Soap.com Street Campaign Urges New Yorkers to “Schlep Less, Shop More”

Posted on by Chief Marketer Staff

New Yorkers are sadly accustomed to seeing people living in boxes. But during the second half of October they could also see a handful of people dressing in cardboard and interacting with the world, racing delivery guys and showing up in the crowd at “The Early Show”.

The occasion was a guerilla promotion by the parent company of e-commerce Web sites Diapers.com and Soap.com announcing the arrival in New York City of same-day order delivery for both sites.

Conceived with agency AdStore and activation firm Bandwidth, the “Box Boy” campaign was designed to alert New Yorkers to the fact that customers with a registered account at either Diapers.com or Soap.com can now go online at either site before 9 a.m. Monday through Friday, place an order, and have their items delivered by the time they return home from work that same day.

Prior to this month, the best both sites could offer new Yorkers was next-day delivery, something available to two thirds of their U.S. market area. (The rest of the country can get orders filled within 1-2 shipping days.)

“More than just a promotion, this is an integral part of our value proposition for New York City customers,” says David Zhang, marketing director for Soap.com. “Our goal is to bridge the gap between offline and online shopping, and one of the hurdles to online shopping for essentials is having to wait a long time for delivery of things like toothpaste and toilet paper. Getting these to your door the same day is a huge way to make life easier for customers.”

At the same time it announced the delivery upgrade, parent company Quidsi inc. announced it was lowering the minimum Soap.com order needed to qualify for free shipping from $49 to $25.

The street portion of the campaign involved 35 actors dressed as a pile of the distinctive colorful boxes from Soap.com, with a large logo on the side and some of the personal care products sold on the site peeking out.

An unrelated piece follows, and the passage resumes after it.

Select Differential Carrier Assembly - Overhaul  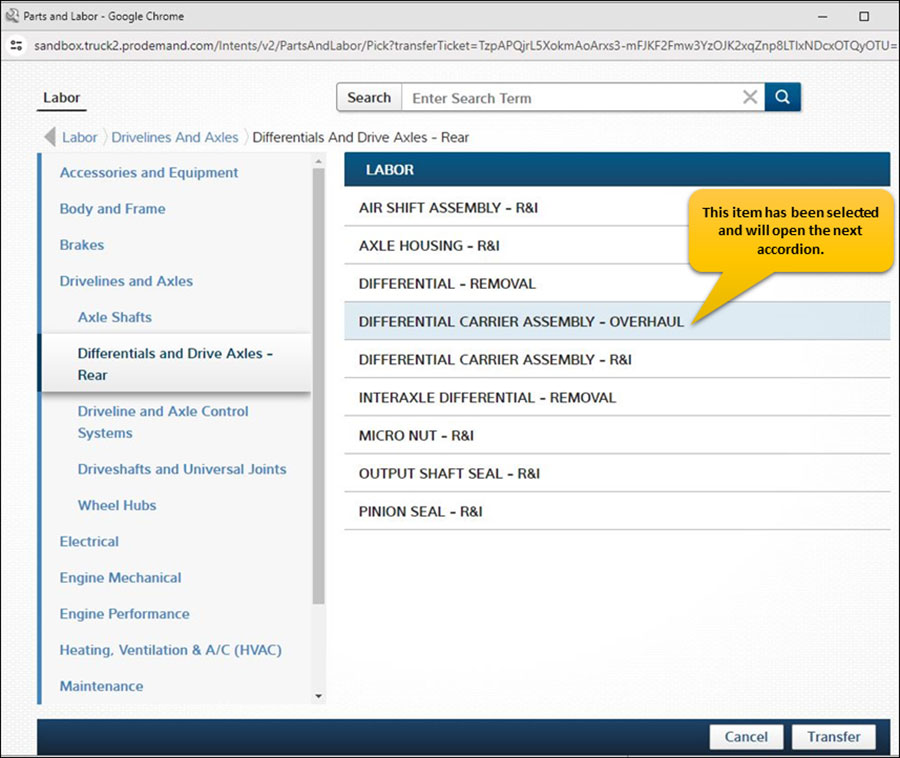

Those characters roamed the city in teams ove3r a two-week campaign, chanting about free same-day delivery, handing out discount coupons and encouraging New Yorkers to “shop without the schlep.”

While the Box Boy character roamed the streets of Manhattan, Soap.com’s same-day delivery capability was being promoted via a month-long run of subway ads on about 570 train cars. The subway campaign was built on “brand trains” with ads for Soap.com taking over an entire side of a car interior, so that riders in seats facing that side saw nothing but that messaging.

The campaigns focused on Soap.com rather than Diapers.com for several reasons. Launched just last July with an inventory of 25,000 products from 900 manufacturers including both well-known brands and high-end luxury products, Soap.com is much less prominent that its infant-specific counterpart. Diapers.com rolled out in 2005 and reportedly took in $180 million in revenue in 2009, in online orders for diapers, baby wipes and bigger ticket items in juvenile furniture.

The average ticket for Soap.com’s beauty and wellness products and household essentials is much lower than that for Diapers.com, Zhang says. “The purchase dynamic for the two sites is very different. People place bigger orders for baby products. On Soap.com the typical ticket is much lower, and we wanted to make sure people got our message so that online shopping could become a core part of these everyday products. And of course, while not everyone is in the market for diapers, everyone is potentially a Soap.com customer.”

New York is the first market in which Quidsi has offered same-day delivery. While the company will evaluate the experience for possible rollout to some of its other dense urban markets, Zhang says it was important for the Jersey City-based parent to be able to offer speedy shipment in its home base.

“New York is a crucial market for us,” he says. “The penetration of Diapers.com is higher here, and the kind of urban customer we find in New York represents a higher lifetime value for us. It’s an important place for Soap.com to win, so we built this integrated campaign to go after the New York market.”

At press time, Quidsi also announced the launch of
BeautyBar.com, an online shopping site offering 3,000 SKUs of luxury beauty products.